Flyers flashback: Bill Barber’s late ‘Hail Mary’ goal put stranglehold on stunning ’74 Finals
With the score 2-2 late In Game 4, Flyers winger Bill Barber said he threw a "Hail Mary" shot at the net. It got past Boston goalie Gilles Gilbert and gave the Flyers a stranglehold in the stunning series.
Sixth in a series counting down the 10 most memorable playoff wins in the Flyers’ history. Today: No. 5.
When the Flyers won their first Stanley Cup in 1974, three goals stood out in the Final: Rick MacLeish’s series-clincher in Game 6, Bobby Clarke’s overtime tally in Game 2, and Bill Barber’s dramatic score late in Game 4.
Each was critical for a different reason. Each will live in Flyers lore.
Barber’s goal is probably the least appreciated of the three famous scores, but it was the one that gave the underdog Flyers a 3-1 series lead against Boston and made the team’s Cup chances go from plausible to realistic.
Very realistic.
“Huge, huge goal,” goaltender Bernie Parent said the other day.
The Game 4 win drove home a point to a stunned hockey world. It made folks realize that the Broad Street Bullies were much more skilled than their nickname suggested, that they had more talent than the cynics believed, that the Flyers – adored in Philadelphia, hated by other teams’ fans because of their intimidating style of play -- were on the verge of winning a Cup just seven years after they joined the NHL as one of the league’s six expansion teams.
Clarke was on the ice at the Spectrum when Barber’s 30-foot drive from near the left boards beat goalie Gilles Gilbert and gave the Flyers a 3-2 lead with 5 minutes, 35 seconds left. The Flyers won, 4-2.

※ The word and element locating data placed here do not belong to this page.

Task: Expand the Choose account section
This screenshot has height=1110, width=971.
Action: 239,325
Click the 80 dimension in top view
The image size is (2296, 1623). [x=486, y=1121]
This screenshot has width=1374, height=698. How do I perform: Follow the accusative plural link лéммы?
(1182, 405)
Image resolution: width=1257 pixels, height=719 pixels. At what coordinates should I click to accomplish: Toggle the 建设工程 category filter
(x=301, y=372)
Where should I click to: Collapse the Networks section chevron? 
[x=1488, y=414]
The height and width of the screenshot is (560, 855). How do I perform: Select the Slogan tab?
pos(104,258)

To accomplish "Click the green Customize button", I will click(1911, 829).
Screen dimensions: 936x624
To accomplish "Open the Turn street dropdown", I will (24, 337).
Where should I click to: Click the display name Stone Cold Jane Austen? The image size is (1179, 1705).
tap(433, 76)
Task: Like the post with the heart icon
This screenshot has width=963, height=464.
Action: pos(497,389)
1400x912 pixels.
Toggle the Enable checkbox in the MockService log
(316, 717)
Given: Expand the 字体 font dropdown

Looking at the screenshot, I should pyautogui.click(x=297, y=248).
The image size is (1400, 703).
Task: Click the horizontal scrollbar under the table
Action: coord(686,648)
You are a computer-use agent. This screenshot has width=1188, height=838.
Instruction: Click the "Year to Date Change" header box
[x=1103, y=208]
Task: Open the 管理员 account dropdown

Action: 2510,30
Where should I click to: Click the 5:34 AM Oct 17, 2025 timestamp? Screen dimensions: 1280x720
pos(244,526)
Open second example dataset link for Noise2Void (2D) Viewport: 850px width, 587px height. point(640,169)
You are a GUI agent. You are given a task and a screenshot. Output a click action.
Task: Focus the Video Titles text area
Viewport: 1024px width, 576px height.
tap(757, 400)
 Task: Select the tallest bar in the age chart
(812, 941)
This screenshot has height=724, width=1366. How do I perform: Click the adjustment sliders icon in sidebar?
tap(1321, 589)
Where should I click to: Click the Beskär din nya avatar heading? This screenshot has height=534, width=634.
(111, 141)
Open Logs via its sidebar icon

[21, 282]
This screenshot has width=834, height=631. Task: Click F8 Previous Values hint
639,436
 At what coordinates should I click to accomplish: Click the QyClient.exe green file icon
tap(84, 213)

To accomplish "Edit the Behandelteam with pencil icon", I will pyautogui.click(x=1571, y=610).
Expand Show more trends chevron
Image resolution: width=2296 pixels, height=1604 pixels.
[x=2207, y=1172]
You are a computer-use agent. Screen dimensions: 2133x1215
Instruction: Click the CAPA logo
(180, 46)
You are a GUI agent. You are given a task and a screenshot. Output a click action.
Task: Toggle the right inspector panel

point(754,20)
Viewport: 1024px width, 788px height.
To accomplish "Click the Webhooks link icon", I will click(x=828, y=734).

“That shot,” Clarke said a couple of weeks ago, “was a rocket. [Reggie] Leach could shoot like that. A real heavy, hard, high shot, the kind of shot where if it hit the goaltender’s shoulder, he was going to get hurt in those days.”
Barber, like Clarke, is now an adviser with the Flyers. He lives part-time in Siesta Key, Fla., about 12 miles from one of Clarke’s homes, and spends the rest of the year in South Jersey.
Barber, 67, recently had both knees replaced at the same time at the Rothman Institute.
“Now I can walk again, which is an absolute blessing,” he said. “For about 10, 12 years, I couldn’t walk any distance without having difficulty. That’s been corrected. Now I can walk on the beach and ride beach bikes and I ride a motorcycle a little bit, so it’s all good.”
But not as good as it felt on the night of May 14, 1974, when Barber ended an extremely rare (for him) nine-game goalless streak.
The game-winning sequence started when Ross Lonsberry beat Boston’s superstar defenseman, Bobby Orr, to a loose puck along the left boards and slid it back to the left point. Barber, a left winger who was playing the right side because of an injury to Gary Dornhoefer, hustled to his left, gathered the puck, and moved closer to the net before firing a drive just over Gilbert’s catching hand.
“The funny part about it is, I was reluctant to shoot there,” Barber said of his game-winner. “Prior to the puck arriving to me – and I’ll never forget the goal – the puck was kind of up on edge, and I remember Bobby Orr going down [in front of the net] and I just missed his head with the shot.
"I kind of half-whipped a shot, it was like lacrosse almost. You’re whipping it at the net and Hail Mary-ing it. It took off, for whatever reason. It went right by Bobby’s ear and I don’t know if Gilbert saw it or not, but it was in the corner of the net quickly and went in and out of the net.”
Andre “Moose” Dupont added an insurance goal with 3:20 to go.
Two games later, after a 5-1 loss in Boston, the Flyers won the Cup at the Spectrum with a tension-filled, 1-0 victory in Game 6. To this day, it is the only Cup they have ever won on home ice.
The Game 4 win paved the way.
“It was a big game for us, a game we needed to win if we wanted to keep the home-ice advantage,” said Barber, who scored 420 goals in his career and was inducted into the Hockey Hall of Fame in 1990. “That was the game that put the stranglehold on the series.”
Barber called the Game 4 goal the biggest of his career “because it was our first Cup, it was against Boston, and was in a critical game we needed to win. We did not want to go back to Boston tied at two games apiece.”
The goal and the emotional eruption from the jam-packed Spectrum crowd, Barber said, “made me shiver from my neck to my toes.”
The Stanley Cup championship was on the horizon.